A court ruling forces the Balearic government to re-examine around 600 previously rejected Uber licenses. What does this mean for taxi drivers, the cityscape and transport planning in Mallorca?
Court forces Balearic government: 600 Uber licenses must be re-examined
Key question: Why did a court send the government back to the drawing board — and what does this concretely mean for Mallorca?
A recent judgment requires the Balearic government to re-examine around 600 license applications for Uber vehicles that had previously been rejected. The company affected is Moove Cars, whose vehicles operate here via the app. On the island there are currently just under 360 such licenses registered; if the requested approvals were granted, the number would almost triple. The Ministry of Transport described the ruling as not good news and announced it would lodge an appeal. At the same time, the government plans to legally cap the number of Uber vehicles in the future.
The situation is not just a legal dilemma. At taxi ranks in Palma around Plaça Espanya you now hear conversations about existential worries more frequently: drivers who have been working shifts for years are facing the prospect of a flood of new competition. On the Passeig Marítim, especially in the evenings, a denser mix of hire cars, bus lines and taxis drives by, honking, braking and trying to pick up tourists. That soundscape makes tangible what numbers alone do not express: this is about jobs, public space and the role of a platform economy in an island city.
Critical analysis: the court ruling raises several open questions. First: on what legal basis were the licenses originally rejected? Second: how transparent was the selection and review process? And third: what would be the consequences of a possible doubling or tripling of VTC vehicles for traffic flow, parking space and air quality?
The Balearic government now stands between two imperatives. On the one hand, the duty to implement court decisions and to justify administrative choices properly. On the other, the desire to keep urban mobility manageable and to protect the taxi industry from massive competition. The announced appeal shows that the government does not intend to give up the legal fight without a struggle. The intent to limit future numbers by law is a political tool, but it only takes effect once such rules are in force.
What is missing from the public debate: discussion often focuses on providers versus taxis, on app versus taxi companies. Less attention is paid to users — commuters, night-shift workers, people with reduced mobility — as well as to employees of the platform companies. Also little visible is how licenses were assessed: were there waiting lists, formal checks or unofficial factors that could explain rejected applications? And finally: what are the urban-planning consequences of sudden changes in the number of vehicles on the road?

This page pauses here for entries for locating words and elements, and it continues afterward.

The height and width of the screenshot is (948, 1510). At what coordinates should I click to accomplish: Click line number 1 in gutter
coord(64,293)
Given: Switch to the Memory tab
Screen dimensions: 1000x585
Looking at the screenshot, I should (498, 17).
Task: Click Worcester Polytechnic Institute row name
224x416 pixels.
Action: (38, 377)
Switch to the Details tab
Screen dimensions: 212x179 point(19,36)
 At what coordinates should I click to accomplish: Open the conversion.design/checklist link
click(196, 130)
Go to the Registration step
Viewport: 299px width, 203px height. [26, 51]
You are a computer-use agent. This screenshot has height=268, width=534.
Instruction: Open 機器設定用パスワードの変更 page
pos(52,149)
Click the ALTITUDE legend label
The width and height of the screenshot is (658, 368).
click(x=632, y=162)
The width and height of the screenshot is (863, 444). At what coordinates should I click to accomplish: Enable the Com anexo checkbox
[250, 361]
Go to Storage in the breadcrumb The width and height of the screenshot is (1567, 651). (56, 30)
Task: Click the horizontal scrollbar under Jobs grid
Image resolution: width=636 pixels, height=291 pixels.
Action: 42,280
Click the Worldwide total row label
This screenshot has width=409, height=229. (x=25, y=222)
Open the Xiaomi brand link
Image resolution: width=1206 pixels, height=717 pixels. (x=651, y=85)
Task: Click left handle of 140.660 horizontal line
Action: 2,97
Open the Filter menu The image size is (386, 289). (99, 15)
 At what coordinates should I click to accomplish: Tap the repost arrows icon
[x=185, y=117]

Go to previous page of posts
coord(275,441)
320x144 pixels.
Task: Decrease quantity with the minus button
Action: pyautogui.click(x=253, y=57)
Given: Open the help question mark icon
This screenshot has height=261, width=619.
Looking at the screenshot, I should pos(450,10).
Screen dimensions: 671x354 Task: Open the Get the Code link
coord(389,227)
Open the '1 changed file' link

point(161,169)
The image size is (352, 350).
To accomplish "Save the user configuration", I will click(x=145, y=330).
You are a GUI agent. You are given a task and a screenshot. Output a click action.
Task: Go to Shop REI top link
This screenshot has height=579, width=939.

Concrete solutions that should now be discussed include: first, a time-limited transitional arrangement that suspends new allocations until the appeal is decided and a clear legal framework is in place. Second, a public register of all VTC licenses with transparent criteria for grant and rejection — transparency builds trust among drivers and passengers. Third, a round table with taxi representatives, platforms, municipalities and consumer advocates to cushion social hardship (for example compensation payments or retraining offers), instead of resolving conflicts only in the courts. Fourth, technical measures: more loading zones, clearer pick-up points for ride-hailing and targeted inspections so that inner-city areas are not overloaded.
A field observation from Palma: on a rainy Wednesday afternoon a taxi driver stands outside the Estació Intermodal, smokes a cigarette and writes numbers in her small notebook. She does not like to say that she is nervous, but the lines on her face reveal it. When every displacement in the market hits the ends of shifts, we feel it in more than just numbers: longer waits, uncertain income, more stress on narrow streets.
Conclusion: the court has forced the administration to be diligent. That is formally correct, but politically complicated. It would be wiser to use the legal confrontation to create rules that endure and do not throw local mobility out of balance. One-sided decisions favoring platform growth or pure protectionism of the taxi trade would be short-sighted. Better: transparent procedures, a clear limit on allowed vehicles and social compensation mechanisms — all negotiated openly in Palma, not only in courtrooms.
The balance is difficult, the clock is ticking, and on Mallorca's streets you can already hear many opinion-makers rev their engines: drivers who argue, passersby who open the next app — and an administration that now has to prove how it can reconcile growth, law and everyday life on an island with little room for experiments.